## ÜBUNGSTEXT
====================
KPH-Rektorin: Lob des Lehrberufs hat schalen Beigeschmack
Der "Weltlehrer:innentag", zu dem alljährlich am 5. Oktober ein "Lob des Lehrberufs" angestimmt wird, hinterlässt einen schalen Beigeschmack und zeigt bei genauer Betrachtung eine "tiefe Ambivalenz": Das hat die Rektorin der Kirchlichen Pädagogischen Hochschule (KPH) Wien/Niederösterreich, Ulrike Greiner, in einem Gastbeitrag in der "Presse" (Ausgabe vom 4. Oktober) betont. Es gebe zumindest drei "ausgeblendete Schatten", die es auszuleuchten gelte, um ein ausgewogenes Bild des Lehrberufs "zwischen Heroisierung und Missachtung" zu gewinnen.
Der erste "Schatten" sei ökonomischer Natur: Es gebe schlichtweg zu wenig Unterstützungsressourcen "für zu viele Probleme im Schulalltag", so Greiner. Dazu zählten Lernprobleme bei Schülerinnen und Schülern ebenso wie die wachsenden psychologischen Herausforderungen. Doch es komme nicht nur auf ein Mehr an personellen Ressourcen an, sondern es gehe auch um die Qualität: "Man braucht viele hochkompetente Lehrpersonen, um einige nicht kompetente wettzumachen, die menschlich und juristisch mehr Kraft kosten als die Unterstützung der kompetenten und engagierten Profis im Lehrberuf", räumte die Rektorin ein.
Gewiss gebe es viele hoch engagierte Lehrpersonen, fügte sie hinzu - allein: das aktuelle Schulsystem belohne weder Engagement noch Qualifikation durch besondere Karrierechancen oder Gehaltsverbesserungen. "Die wirklich Engagierten können damit leben, aber wer weiß, wie lang noch."
====================
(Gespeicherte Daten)
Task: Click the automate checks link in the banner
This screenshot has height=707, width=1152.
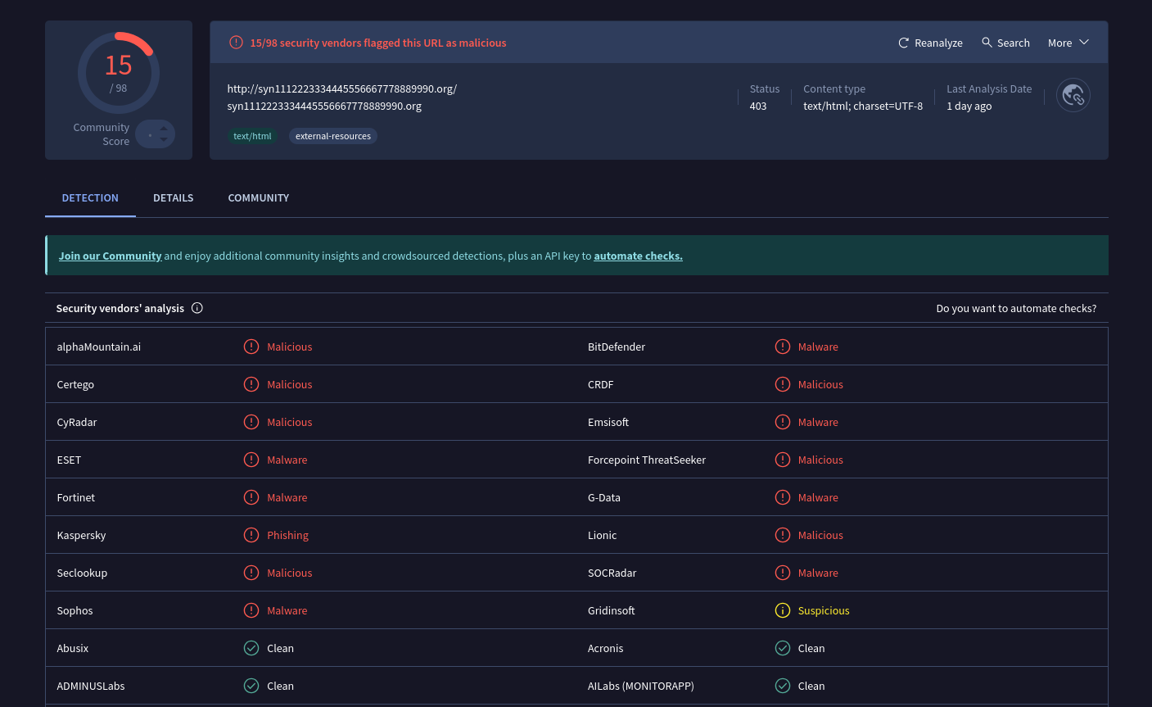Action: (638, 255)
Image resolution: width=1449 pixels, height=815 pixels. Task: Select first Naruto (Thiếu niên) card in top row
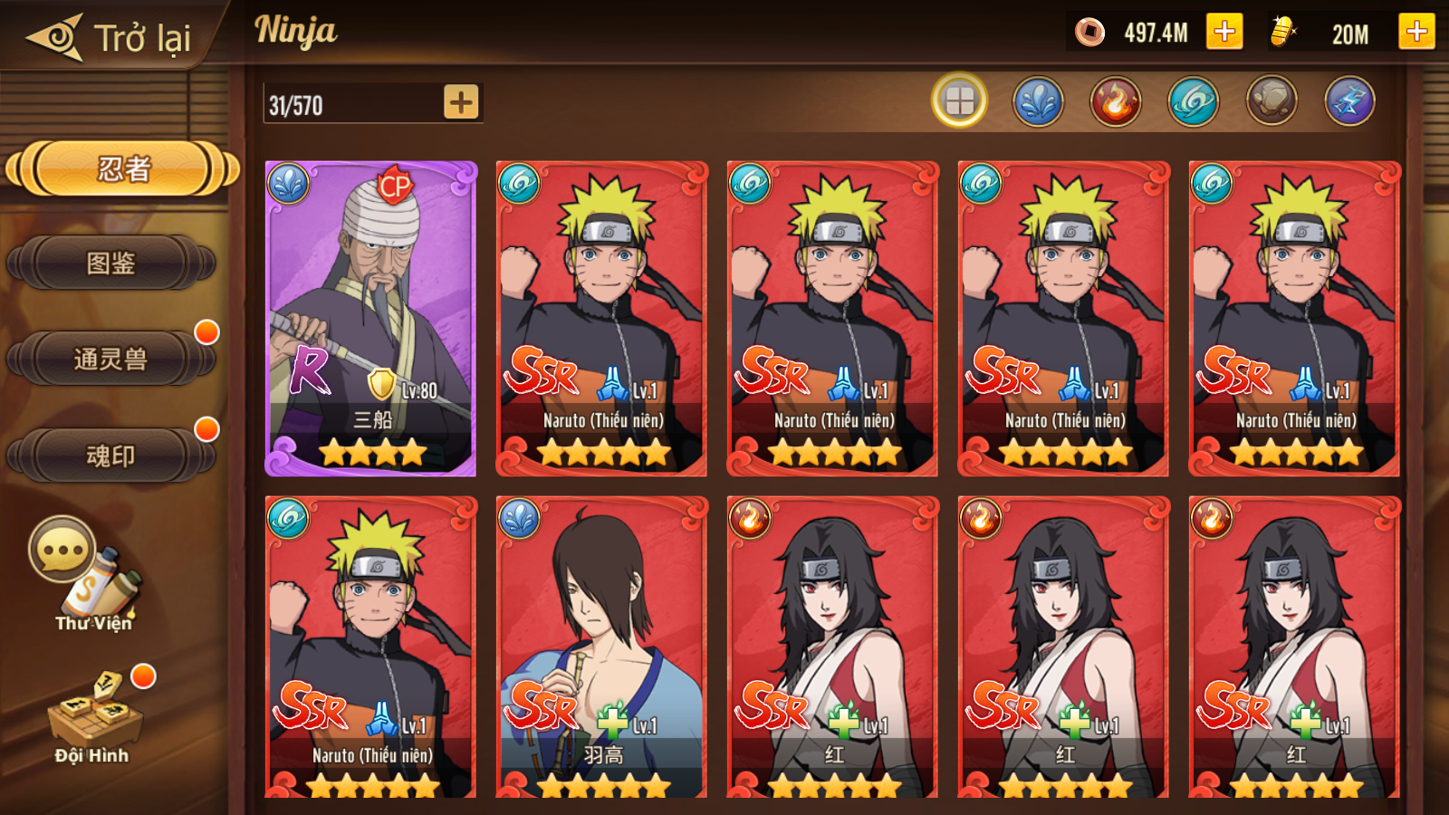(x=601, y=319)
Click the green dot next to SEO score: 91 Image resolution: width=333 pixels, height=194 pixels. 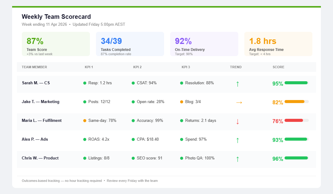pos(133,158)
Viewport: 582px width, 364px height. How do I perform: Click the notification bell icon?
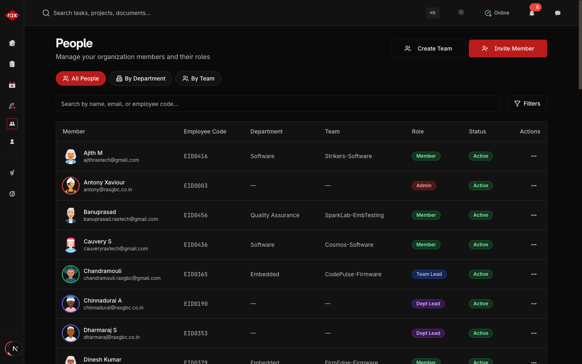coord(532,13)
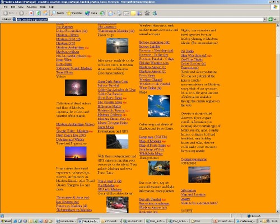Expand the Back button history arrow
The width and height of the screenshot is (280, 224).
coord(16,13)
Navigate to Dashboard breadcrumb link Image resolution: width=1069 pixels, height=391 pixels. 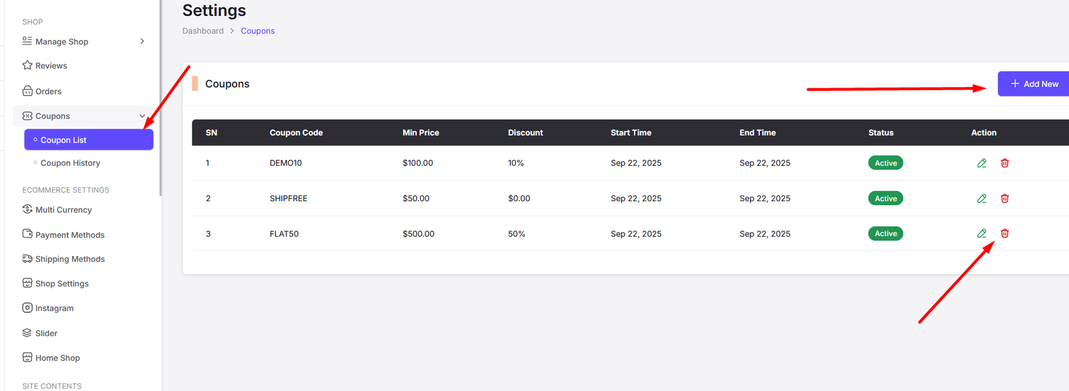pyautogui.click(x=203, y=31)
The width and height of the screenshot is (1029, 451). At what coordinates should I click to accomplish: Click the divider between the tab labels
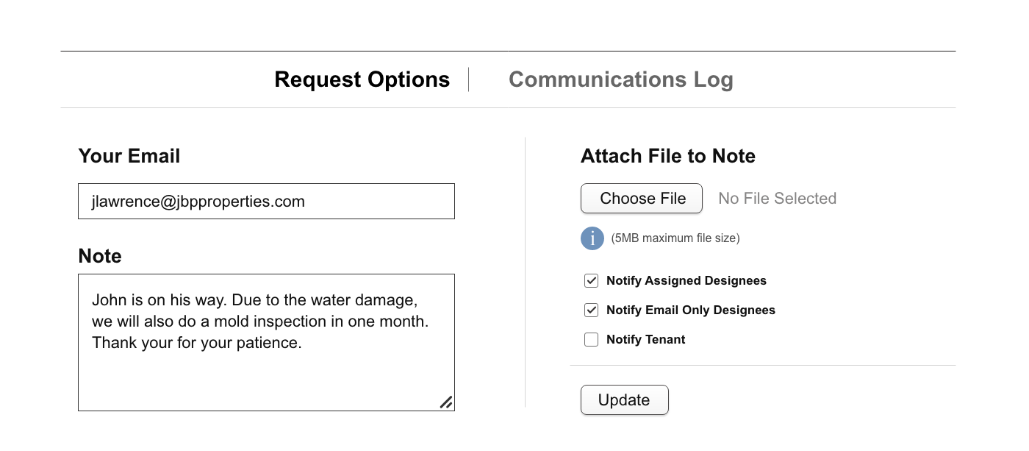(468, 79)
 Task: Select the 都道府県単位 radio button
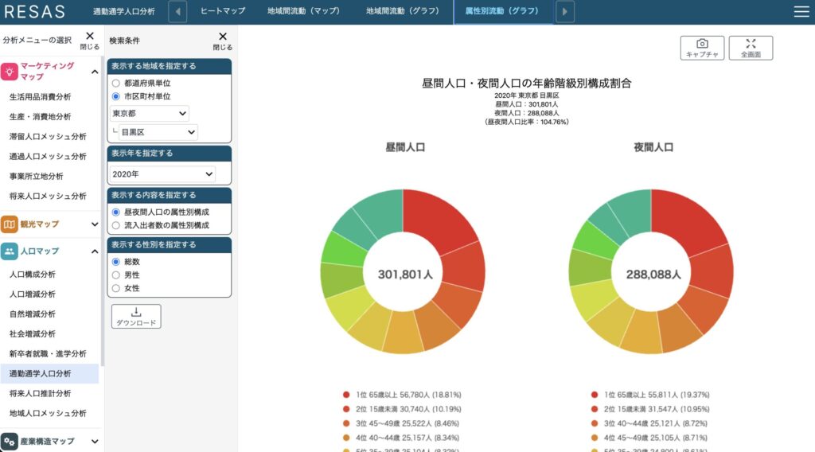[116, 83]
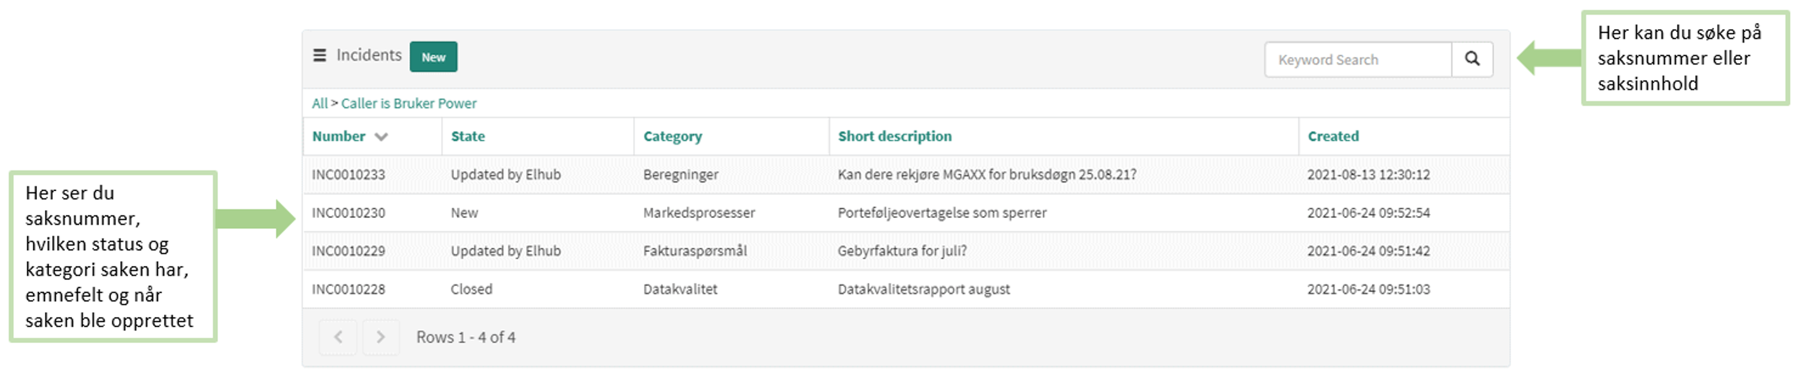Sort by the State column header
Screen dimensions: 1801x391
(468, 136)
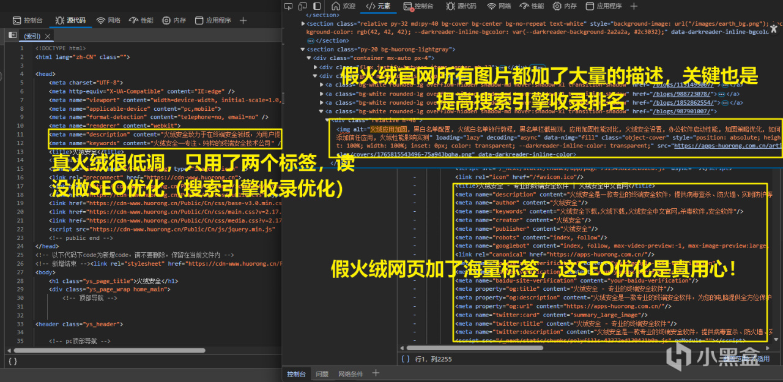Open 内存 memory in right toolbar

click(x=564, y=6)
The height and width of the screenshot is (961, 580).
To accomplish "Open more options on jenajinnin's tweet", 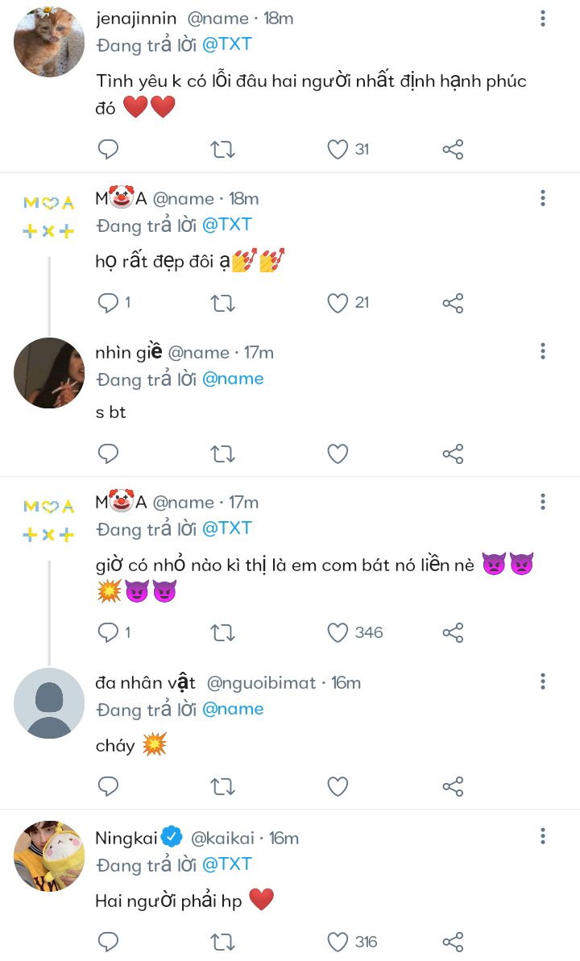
====================
## AUFGABE A
In welcher Ausgabe der „Presse" erschien laut dem Text über den Lehrberuf der Gastbeitrag von Ulrike Greiner?
## AUFGABE B
Warum reicht nach Greiner ein Mehr an personellen Ressourcen allein nicht aus? Erklären Sie dies anhand des Textes über den Lehrberuf in ein bis drei Sätzen.
## AUFGABE C
Führen Sie den Text über den Lehrberuf im Anschluss an seinen letzten Satz fort.

## ANTWORTFELD A
In der Ausgabe vom 4. Oktober.

## ANTWORTFELD B
Es kommt laut Greiner auch auf die Qualität an. Man braucht viele hochkompetente Lehrpersonen, um einige nicht kompetente wettzumachen. Diese kosten menschlich und juristisch mehr Kraft als die Unterstützung der kompetenten und engagierten Profis im Lehrberuf.

## ANTWORTFELD C
Ein weiterer "Schatten" betreffe die damit zusammenhängende "Missachtung von Exzellenz" im Lehrberuf: Andere Professionen wie etwa jene von Ärztinnen und Ärzten oder Richterinnen und Richtern seien hoch angesehen und niemand käme auf die Idee, deren Fachkompetenz oder Objektivität in Zweifel zu ziehen oder gar einen "Quereinstieg" zu eröffnen, wie dies beim Lehrberuf der Fall ist. Greiner: "Die Sozialgeschichte des Lehrberufs, die eine Mischung überzogener Erwartungen (Tugendkataloge für das Privatleben) und dürftiger Kompetenzen (bis weit ins 19. Jahrhundert) nachweist, zeigt den mühevollen Weg zum Selbstbewusstsein einer Profession, die sich ihrer eigenen fachlichen Expertise bis heute nicht sicher zu sein scheint."
Der dritte "Schatten" betreffe "überzogene Erwartungen", die an den Lehrberuf herangetragen werden - etwa die Erwartung, "die großen politischen und sozialen Probleme ließen sich hauptsächlich durch tollen Unterricht und gute Bildung lösen". Dies sei eine überkommene Bildungsvorstellung, die in der Realität nicht einlösbar sei, so Greiner. "Schulische Bildung kann nicht wettmachen, was durch Familie, Gesellschaft und Politik verunmöglicht wird." Im Lob des Lehrberufs stecke daher "eine tiefe Ambivalenz, eine unaufgelöste Spannung zwischen Ignoranz, Missachtung und Heroisierung", schloss die KPH-Rektorin.